First, install the library and its dependencies as
python setup.py install
or directly from the repository as
pip install "git+https://github.com/google-research/robustness_metrics.git#egg=robustness_metrics"
There are three steps to evaluate a model: 1. import the model; 2. launch an experiment; and 3. examine results.
Import your model by writing a file that specifies how to make predictions and
how we should pre-process the data. This file contains a single function
create
that returns a tuple of:
- a function
predict(features: Dict[str, Tensor]
that takes a batch from the dataset and computes your model predictions; and - a pre-processing function that will be applied to the dataset.

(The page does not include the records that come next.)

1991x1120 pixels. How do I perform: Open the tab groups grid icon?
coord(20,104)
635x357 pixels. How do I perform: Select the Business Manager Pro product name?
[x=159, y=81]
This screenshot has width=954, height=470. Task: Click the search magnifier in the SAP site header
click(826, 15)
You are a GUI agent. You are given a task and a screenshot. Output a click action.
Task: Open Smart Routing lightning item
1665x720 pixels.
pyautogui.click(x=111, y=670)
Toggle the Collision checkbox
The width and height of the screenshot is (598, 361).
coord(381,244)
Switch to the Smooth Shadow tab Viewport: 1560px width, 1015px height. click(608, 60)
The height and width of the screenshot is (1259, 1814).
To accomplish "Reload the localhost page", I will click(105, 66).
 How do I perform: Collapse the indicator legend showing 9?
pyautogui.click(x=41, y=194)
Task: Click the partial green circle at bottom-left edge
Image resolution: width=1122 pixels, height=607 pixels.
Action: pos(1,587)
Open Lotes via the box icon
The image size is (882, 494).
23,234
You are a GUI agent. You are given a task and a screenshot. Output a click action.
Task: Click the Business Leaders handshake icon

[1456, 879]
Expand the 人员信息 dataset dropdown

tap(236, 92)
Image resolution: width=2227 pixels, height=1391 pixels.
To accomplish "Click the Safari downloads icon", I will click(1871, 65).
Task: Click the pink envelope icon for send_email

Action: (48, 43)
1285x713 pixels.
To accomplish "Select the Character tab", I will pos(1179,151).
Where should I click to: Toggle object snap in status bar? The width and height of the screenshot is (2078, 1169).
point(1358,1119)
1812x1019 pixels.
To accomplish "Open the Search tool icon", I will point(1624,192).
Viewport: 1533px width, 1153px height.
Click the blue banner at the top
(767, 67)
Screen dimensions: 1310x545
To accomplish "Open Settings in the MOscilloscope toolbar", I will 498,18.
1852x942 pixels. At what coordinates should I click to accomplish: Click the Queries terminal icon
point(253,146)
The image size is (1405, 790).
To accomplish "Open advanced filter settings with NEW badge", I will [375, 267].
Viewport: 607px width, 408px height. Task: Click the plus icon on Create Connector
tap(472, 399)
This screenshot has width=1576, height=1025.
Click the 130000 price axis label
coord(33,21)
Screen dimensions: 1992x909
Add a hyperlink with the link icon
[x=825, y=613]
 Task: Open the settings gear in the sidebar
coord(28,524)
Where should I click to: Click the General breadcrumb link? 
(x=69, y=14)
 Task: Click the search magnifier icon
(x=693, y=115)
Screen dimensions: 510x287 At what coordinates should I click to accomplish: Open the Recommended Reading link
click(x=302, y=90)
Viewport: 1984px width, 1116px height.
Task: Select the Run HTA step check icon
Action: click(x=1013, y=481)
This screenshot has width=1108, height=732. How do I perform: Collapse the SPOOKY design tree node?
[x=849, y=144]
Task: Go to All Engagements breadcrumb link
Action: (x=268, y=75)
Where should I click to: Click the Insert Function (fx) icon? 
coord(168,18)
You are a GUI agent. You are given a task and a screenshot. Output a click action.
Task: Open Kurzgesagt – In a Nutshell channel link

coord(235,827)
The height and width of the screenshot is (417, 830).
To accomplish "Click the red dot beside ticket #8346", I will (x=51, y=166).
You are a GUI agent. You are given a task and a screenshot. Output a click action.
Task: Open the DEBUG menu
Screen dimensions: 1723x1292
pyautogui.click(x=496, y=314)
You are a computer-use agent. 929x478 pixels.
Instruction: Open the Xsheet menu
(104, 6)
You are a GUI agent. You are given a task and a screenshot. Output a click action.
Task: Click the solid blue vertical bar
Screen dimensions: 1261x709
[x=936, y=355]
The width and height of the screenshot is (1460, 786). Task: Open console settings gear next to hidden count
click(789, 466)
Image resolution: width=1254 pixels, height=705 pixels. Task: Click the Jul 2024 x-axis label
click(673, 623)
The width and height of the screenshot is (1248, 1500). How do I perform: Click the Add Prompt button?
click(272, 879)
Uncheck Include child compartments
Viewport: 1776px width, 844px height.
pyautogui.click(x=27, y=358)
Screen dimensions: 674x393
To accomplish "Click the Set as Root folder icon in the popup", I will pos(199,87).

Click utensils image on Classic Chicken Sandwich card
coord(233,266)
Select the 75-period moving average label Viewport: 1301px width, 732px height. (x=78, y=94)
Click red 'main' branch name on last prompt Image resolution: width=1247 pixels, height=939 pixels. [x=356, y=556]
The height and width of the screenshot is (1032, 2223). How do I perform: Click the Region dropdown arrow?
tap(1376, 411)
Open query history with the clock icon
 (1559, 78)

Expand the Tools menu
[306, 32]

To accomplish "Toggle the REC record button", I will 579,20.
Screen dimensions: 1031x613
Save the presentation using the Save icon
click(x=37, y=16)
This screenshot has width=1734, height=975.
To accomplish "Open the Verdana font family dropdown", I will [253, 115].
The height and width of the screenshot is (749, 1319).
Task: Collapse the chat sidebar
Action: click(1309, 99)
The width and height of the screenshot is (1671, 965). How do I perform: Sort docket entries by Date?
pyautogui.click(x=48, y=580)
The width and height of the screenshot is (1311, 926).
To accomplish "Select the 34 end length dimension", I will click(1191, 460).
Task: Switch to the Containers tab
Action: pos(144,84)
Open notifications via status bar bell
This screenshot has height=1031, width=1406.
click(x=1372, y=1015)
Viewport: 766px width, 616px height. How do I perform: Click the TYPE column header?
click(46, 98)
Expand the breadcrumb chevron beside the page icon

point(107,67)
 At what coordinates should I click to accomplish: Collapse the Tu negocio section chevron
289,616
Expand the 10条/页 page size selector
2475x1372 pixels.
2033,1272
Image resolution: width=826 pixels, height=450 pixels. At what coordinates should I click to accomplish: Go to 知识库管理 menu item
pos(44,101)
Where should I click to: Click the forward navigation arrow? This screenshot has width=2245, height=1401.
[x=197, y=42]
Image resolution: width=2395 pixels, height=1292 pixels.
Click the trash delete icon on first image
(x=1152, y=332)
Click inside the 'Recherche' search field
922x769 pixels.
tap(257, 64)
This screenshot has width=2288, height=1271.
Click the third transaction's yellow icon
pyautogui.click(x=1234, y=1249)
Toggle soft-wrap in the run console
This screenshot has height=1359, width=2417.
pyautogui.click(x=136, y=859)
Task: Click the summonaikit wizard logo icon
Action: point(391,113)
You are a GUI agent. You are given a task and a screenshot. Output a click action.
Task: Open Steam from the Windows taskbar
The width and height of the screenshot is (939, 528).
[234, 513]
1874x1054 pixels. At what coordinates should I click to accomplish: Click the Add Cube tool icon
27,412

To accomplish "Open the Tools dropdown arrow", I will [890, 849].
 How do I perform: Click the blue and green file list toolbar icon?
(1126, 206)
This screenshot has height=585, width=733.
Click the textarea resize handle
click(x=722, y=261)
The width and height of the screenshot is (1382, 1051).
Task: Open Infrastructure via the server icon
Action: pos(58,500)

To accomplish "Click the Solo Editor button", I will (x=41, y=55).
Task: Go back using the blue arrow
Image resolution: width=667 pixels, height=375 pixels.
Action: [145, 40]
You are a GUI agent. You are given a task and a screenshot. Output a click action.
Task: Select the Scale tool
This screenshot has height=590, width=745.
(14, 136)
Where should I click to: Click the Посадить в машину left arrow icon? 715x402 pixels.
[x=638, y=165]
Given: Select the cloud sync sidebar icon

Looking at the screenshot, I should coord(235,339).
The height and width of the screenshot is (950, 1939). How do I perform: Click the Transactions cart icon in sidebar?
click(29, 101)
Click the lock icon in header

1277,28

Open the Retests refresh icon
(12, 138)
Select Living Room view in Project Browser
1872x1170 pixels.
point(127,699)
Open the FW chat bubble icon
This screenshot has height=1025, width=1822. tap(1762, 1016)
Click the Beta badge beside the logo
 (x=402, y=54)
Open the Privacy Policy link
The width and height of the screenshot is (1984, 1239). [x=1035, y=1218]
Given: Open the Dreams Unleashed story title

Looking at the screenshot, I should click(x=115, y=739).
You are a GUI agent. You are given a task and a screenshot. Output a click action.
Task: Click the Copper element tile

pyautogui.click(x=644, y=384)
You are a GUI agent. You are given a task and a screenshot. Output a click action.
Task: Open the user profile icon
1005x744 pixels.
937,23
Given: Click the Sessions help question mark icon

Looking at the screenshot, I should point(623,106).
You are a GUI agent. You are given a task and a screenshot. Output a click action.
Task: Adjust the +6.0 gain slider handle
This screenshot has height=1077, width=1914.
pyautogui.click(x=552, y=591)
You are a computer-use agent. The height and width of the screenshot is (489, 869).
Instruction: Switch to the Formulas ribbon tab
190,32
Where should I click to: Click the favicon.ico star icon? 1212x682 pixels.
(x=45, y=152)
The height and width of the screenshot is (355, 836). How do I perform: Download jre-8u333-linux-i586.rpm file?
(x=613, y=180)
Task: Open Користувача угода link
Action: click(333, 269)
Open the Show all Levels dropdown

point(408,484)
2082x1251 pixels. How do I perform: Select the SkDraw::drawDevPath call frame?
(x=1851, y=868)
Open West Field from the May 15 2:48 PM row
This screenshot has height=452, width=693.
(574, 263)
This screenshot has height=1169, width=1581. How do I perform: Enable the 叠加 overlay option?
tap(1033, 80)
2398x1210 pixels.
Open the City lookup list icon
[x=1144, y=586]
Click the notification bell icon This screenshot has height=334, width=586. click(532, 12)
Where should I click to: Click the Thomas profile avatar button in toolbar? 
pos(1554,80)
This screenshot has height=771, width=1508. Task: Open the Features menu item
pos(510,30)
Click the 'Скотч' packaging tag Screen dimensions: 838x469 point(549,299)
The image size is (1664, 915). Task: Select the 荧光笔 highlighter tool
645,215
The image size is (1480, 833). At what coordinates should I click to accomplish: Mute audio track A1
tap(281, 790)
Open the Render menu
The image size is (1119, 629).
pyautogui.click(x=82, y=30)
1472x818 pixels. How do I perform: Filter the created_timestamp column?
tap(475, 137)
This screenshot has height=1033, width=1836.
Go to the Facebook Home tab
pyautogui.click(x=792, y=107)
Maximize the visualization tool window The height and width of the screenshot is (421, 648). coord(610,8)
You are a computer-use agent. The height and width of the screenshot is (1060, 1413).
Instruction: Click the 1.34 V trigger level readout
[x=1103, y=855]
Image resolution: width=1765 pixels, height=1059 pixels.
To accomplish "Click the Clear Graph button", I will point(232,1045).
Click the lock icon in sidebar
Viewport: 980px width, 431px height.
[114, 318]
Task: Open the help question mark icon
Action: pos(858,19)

The latter can be omitted (return None
) in which case we will use default
pre-processing. For ImageNet, this is a central crop to (224, 224) and scales
the pixel values to the range [-1, +1]. The dictionary holding the inputs
features
follows the same naming convention as tensorflow_datasets
. As all
imported datasets are currently image datasets, this means that a batch of
images will be stored in the field features["image"]
.
For examples, see models
. You don't need to store the model file there.
Parameterized models. Sometimes you have multiple model variants that you
would like to to test, e.g., different model sizes or training datasets. To
achieve this, add arguments to the create
function, e.g. create(network_type, network_width)
to import networks of varying widths and sizes.
Non-TensorFlow models. If your model is not written in TensorFlow, you can
convert the data to numpy and feed those to your model. For example, take a look
at models/random_imagenet_numpy.py
, models/vit.py
for a JAX model, and
models/vgg.py
for a PyTorch model. Please do not forget to set the flag
--tf_on_cpu
in compute_report.py
.
You can either run the launcher to compute a specific set of measurements (e.g.
accuracy on ImageNet, expected calibration error on ImageNet-A) which is done
via the --measurement
flag, or you can compute all the measurements that are
necessary for a specific robustness report, done using the --report
flag.
Note that the library is using tensorflow_datasets
to load the data. If
you are loading them for the first time on your system, then it will first
download and serialize them to a local directory.
Launch bin/compute_report.py
, passing in your model
file in model_path
. If your create
function has parameters, you can
pass them via the --model_args
flag (as Python code, it will be
literal_eval
'ed).
You can explicitly specify the set of measurements you want to make
python3 bin/compute_report.py \
--model_path=models/random_imagenet_numpy.py \
--measurement="accuracy@imagenet" \
--measurement="nll@imagenet_v2(variant='MATCHED_FREQUENCY')" \
--measurement="ece@imagenet_a"
or, alternatively, you can use one of the reports we provide, e.g.
python3 bin/compute_report.py \
--model_path=models/random_imagenet_numpy.py \
--report="classification_report(datasets=['imagenet'])"
For the list of reports, please see reports/
.
We provide several models in the directory models/
, that you can run to
reproduce their results. The models are serialized as tensorflow_hub
models and will be automatically downloaded to your disk. For example:
python3 bin/compute_report.py \
--model_path=models/bit.py \
--model_args="dataset='Imagenet21k',network='R50',size='x1'" \
--measurement="accuracy@imagenet" \
--measurement="nll@imagenet_v2(variant='MATCHED_FREQUENCY')" \
--measurement="ece@imagenet_a"
If you are running non-TensorFlow models (for example models/vit.py
is a JAX
model, and models/vgg.py
is in PyTorch), please set the flag --tf_on_cpu
.
To see results, look at the printed output.